→ Dataset items
··········

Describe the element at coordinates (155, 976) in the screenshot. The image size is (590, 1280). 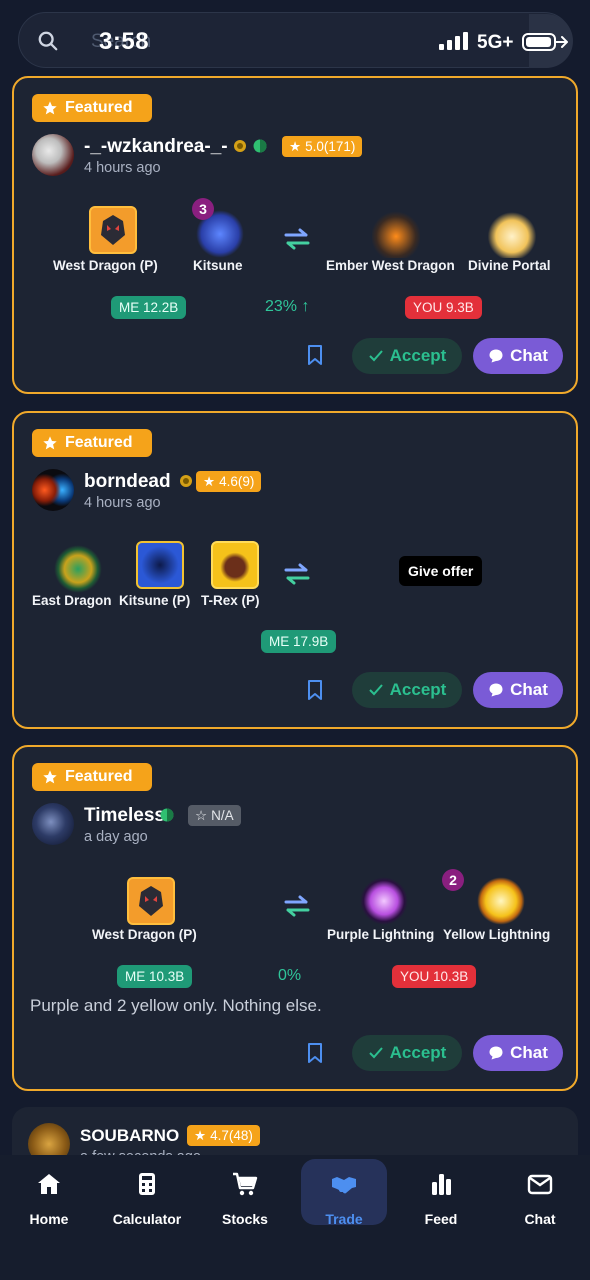
I see `me-value-pill: ME 10.3B` at that location.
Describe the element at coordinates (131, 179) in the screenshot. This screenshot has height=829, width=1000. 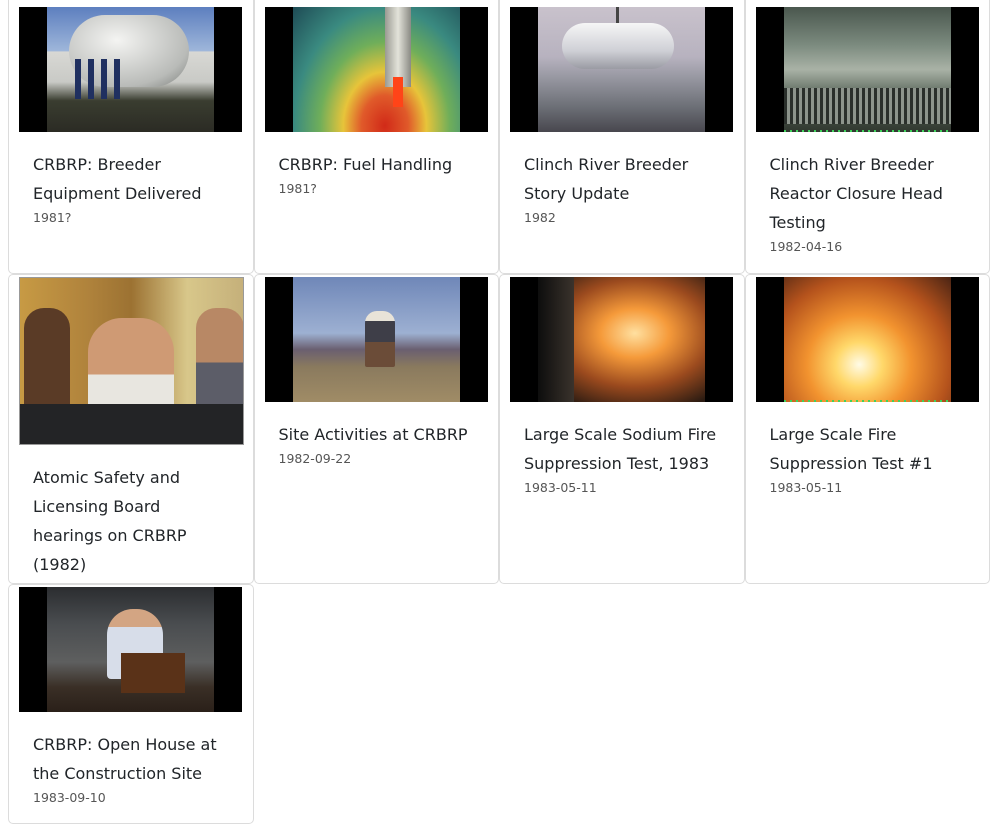
I see `video-title: CRBRP: Breeder Equipment Delivered` at that location.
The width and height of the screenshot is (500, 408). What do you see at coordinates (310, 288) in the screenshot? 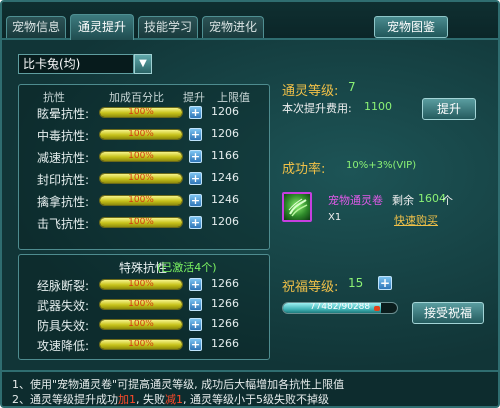
I see `bless-level-label: 祝福等级:` at bounding box center [310, 288].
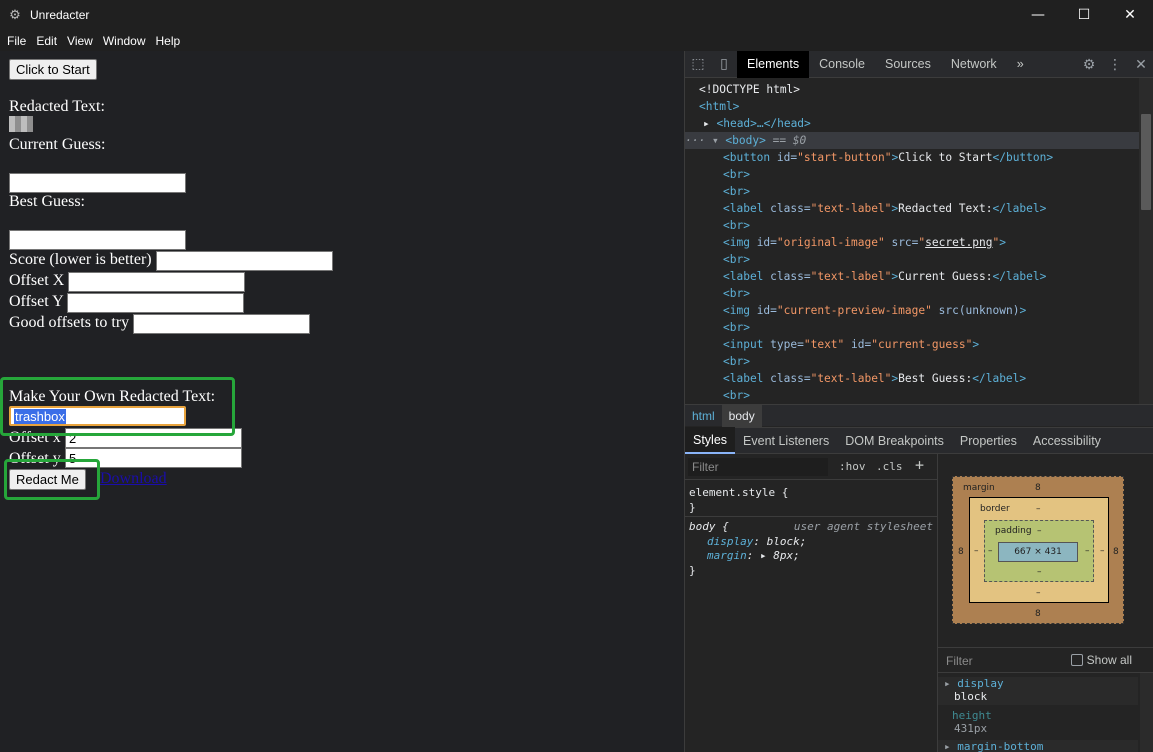 The image size is (1153, 752). I want to click on hov-toggle: :hov, so click(852, 466).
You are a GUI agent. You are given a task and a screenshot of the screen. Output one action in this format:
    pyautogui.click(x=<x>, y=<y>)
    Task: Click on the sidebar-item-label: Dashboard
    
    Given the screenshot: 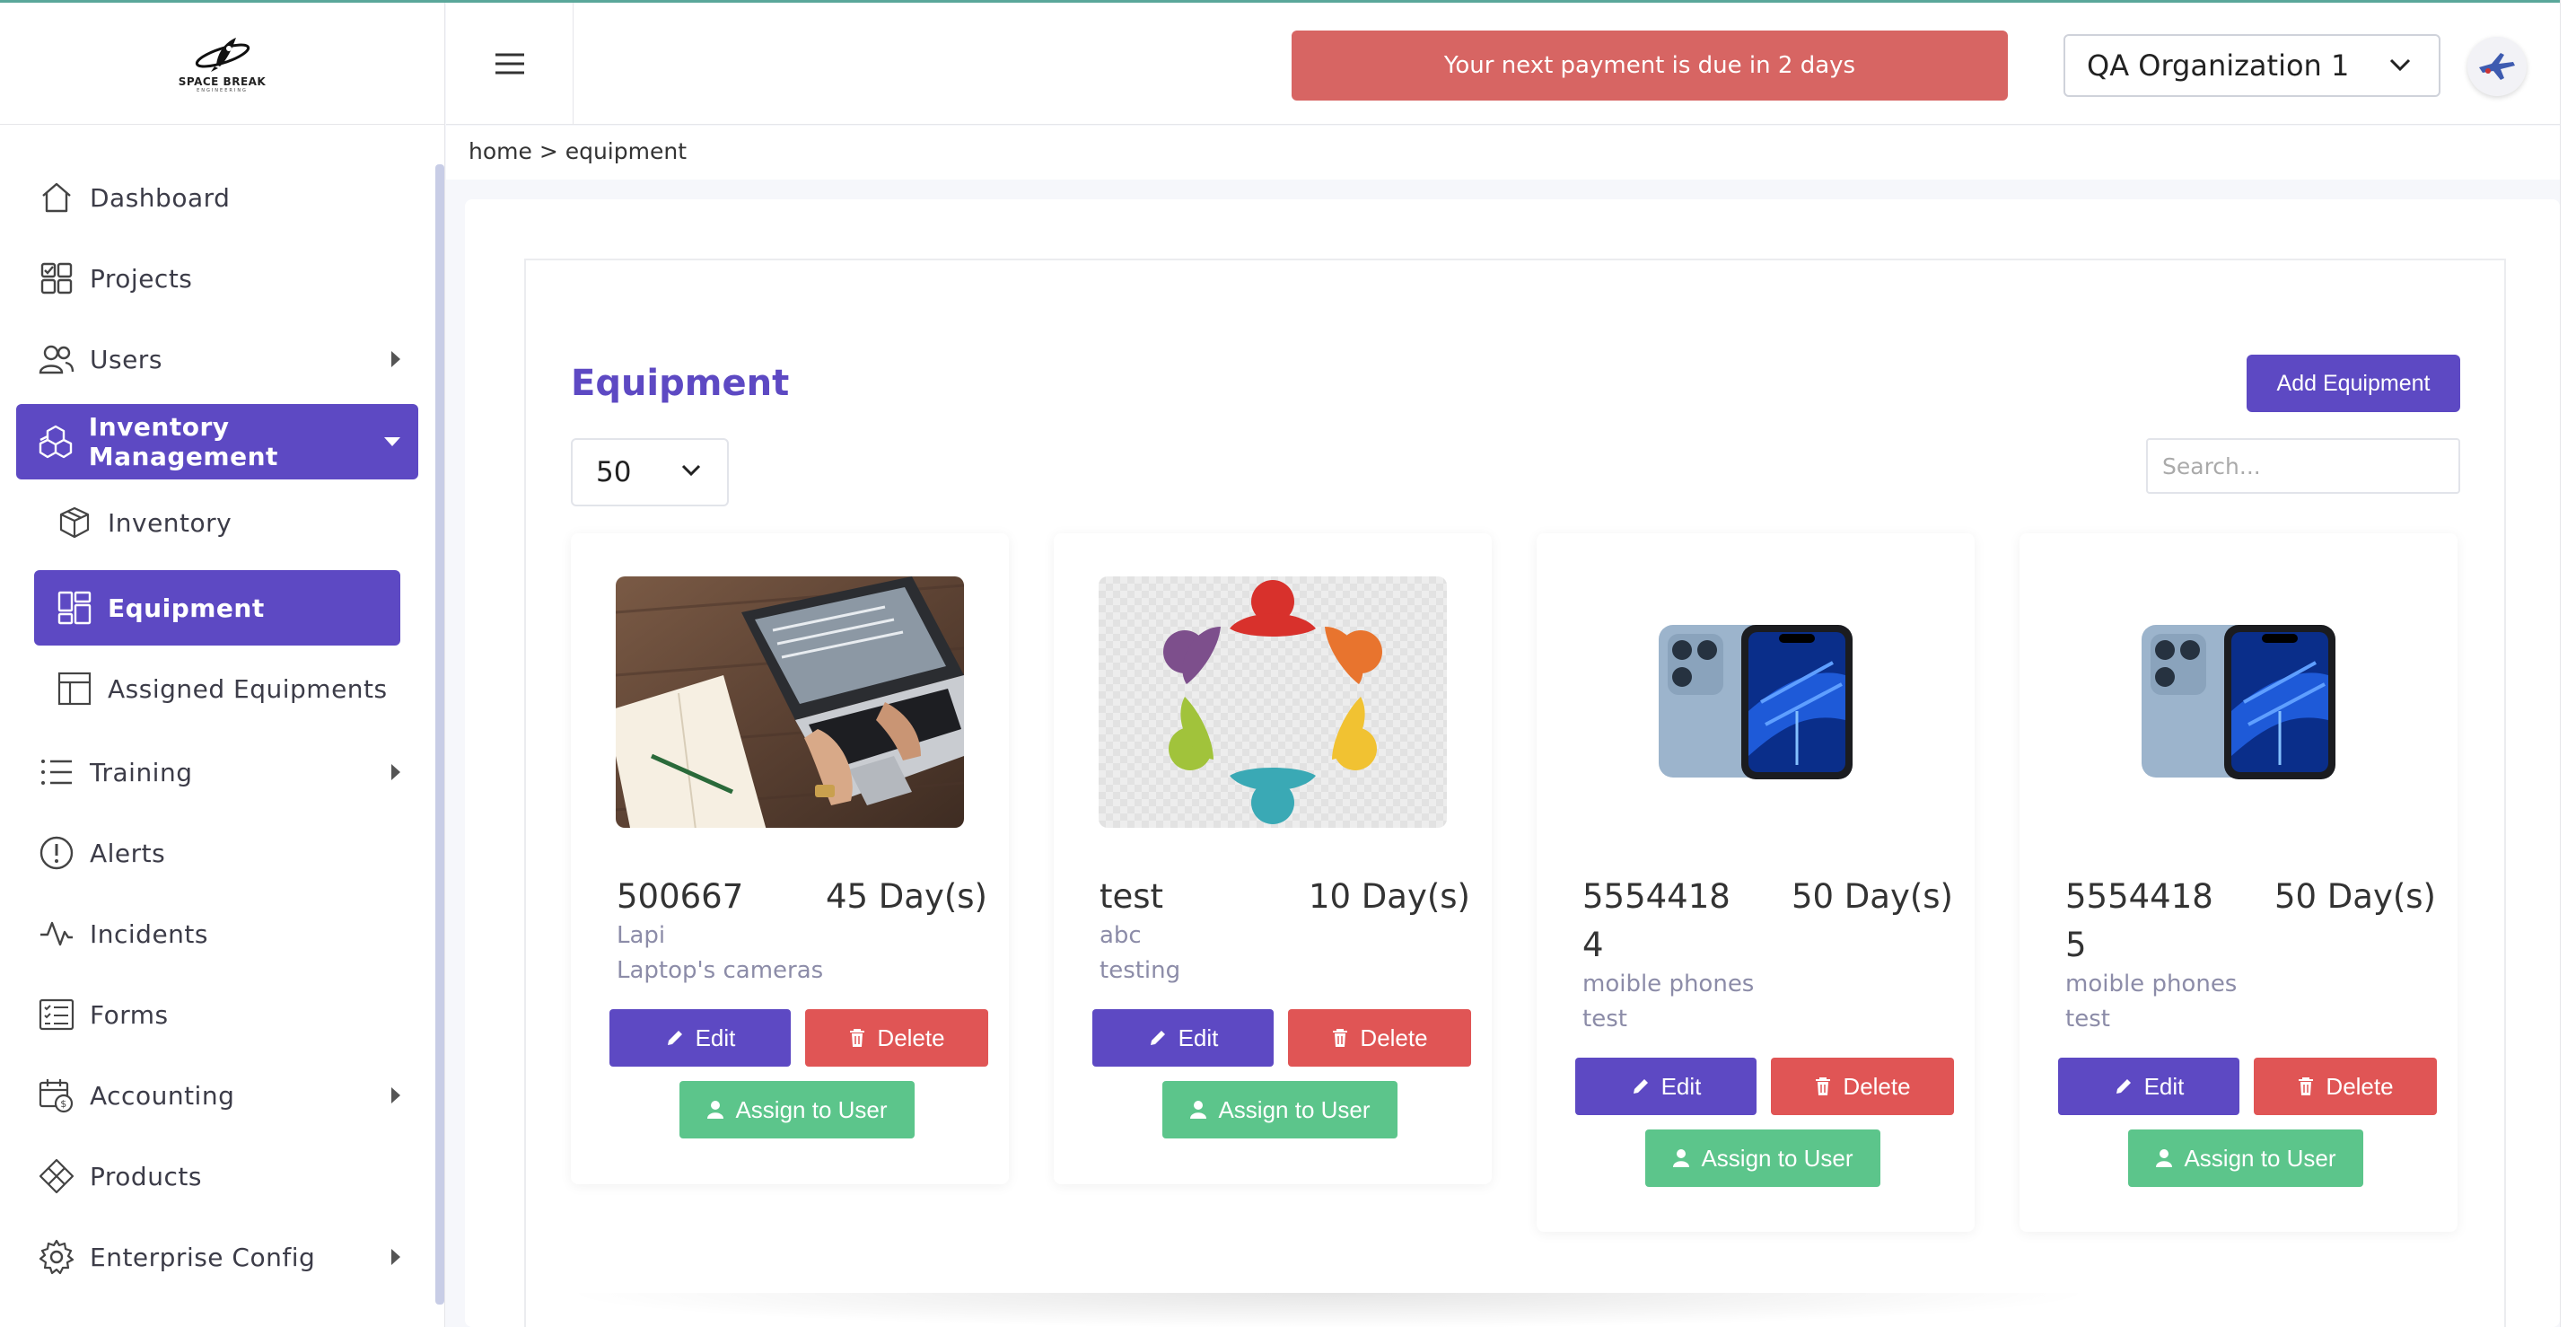 What is the action you would take?
    pyautogui.click(x=160, y=198)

··········

→ PROBLEM DESCRIPTION
Rewrite the lines from the one containing "The width and" through the one containing "The image size is (1153, 752).", both included, replacing "screenshot" with "image" and leaving everything else unchanged. Omit the pictures from your answer.

→ WRITTEN REPLY
The width and height of the image is (500, 408). What do you see at coordinates (310, 288) in the image? 
I see `bless-level-label: 祝福等级:` at bounding box center [310, 288].
 The image size is (1153, 752). I want to click on hov-toggle: :hov, so click(852, 466).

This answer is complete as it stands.